[How to complete this task] Filter task. Return each line of the material that holds the string "width".

[Opening Available data section]

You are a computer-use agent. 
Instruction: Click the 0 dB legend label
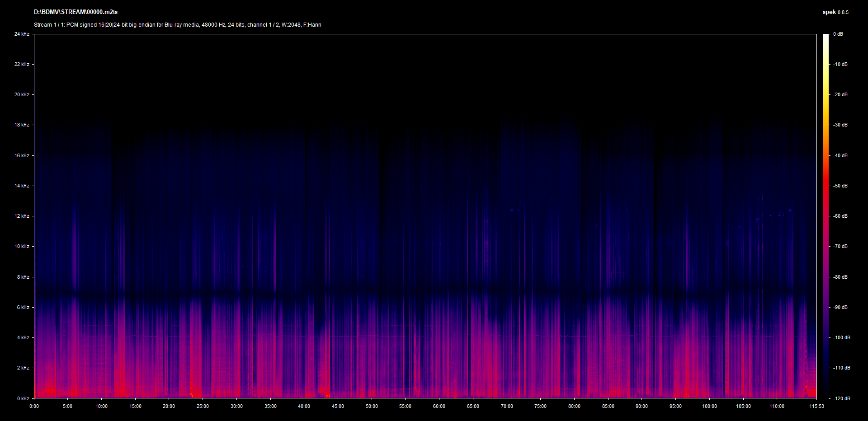tap(838, 34)
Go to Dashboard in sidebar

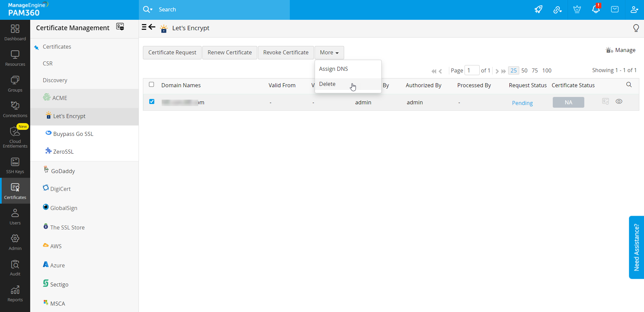click(15, 33)
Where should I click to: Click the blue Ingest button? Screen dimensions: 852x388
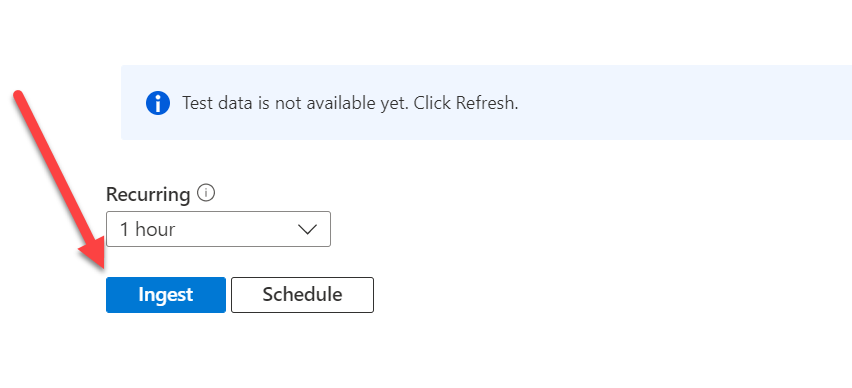[166, 295]
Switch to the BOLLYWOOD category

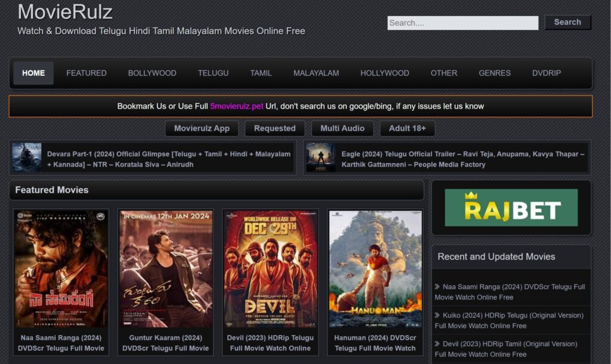(x=151, y=73)
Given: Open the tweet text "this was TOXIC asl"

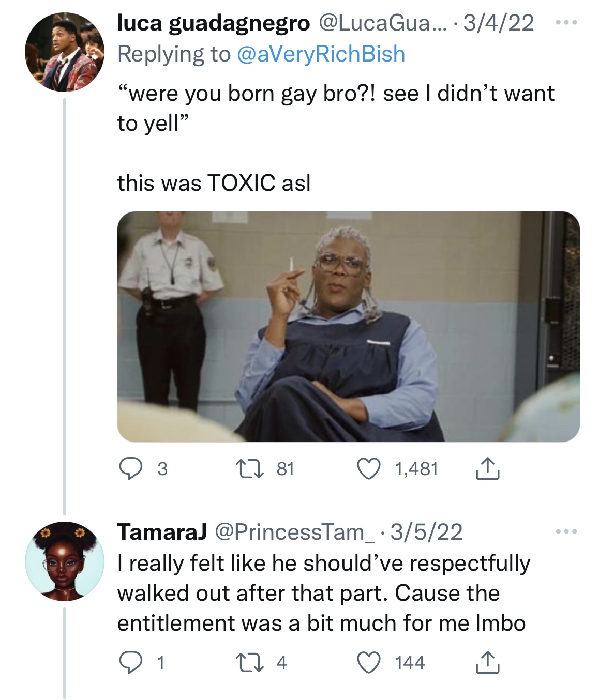Looking at the screenshot, I should point(214,182).
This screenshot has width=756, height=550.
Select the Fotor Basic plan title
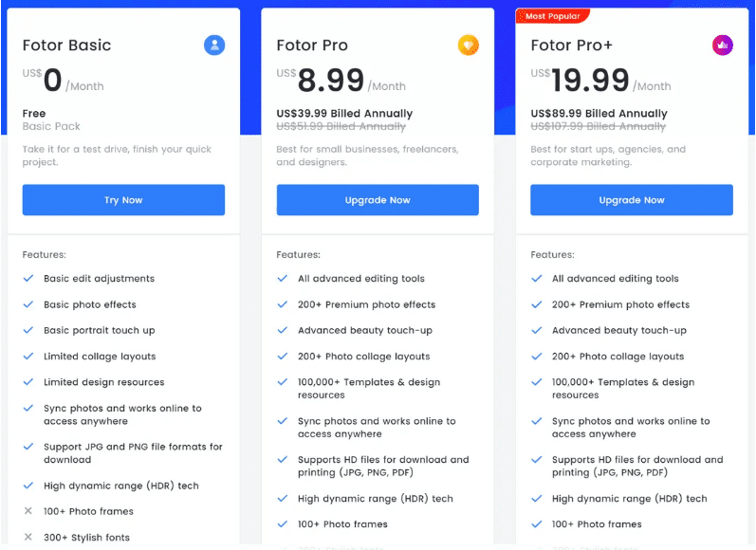click(66, 45)
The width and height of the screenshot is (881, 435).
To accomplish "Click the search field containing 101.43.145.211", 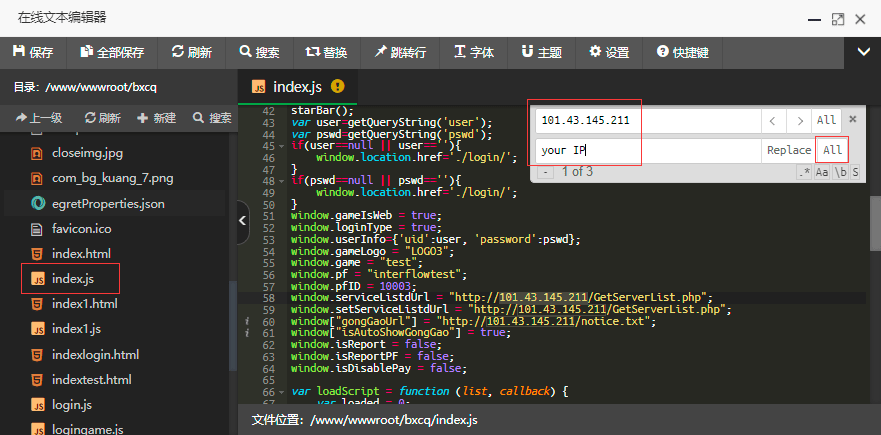I will tap(646, 120).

[Closing Available data section]

[Answer]
This screenshot has width=756, height=550.
The width and height of the screenshot is (881, 435).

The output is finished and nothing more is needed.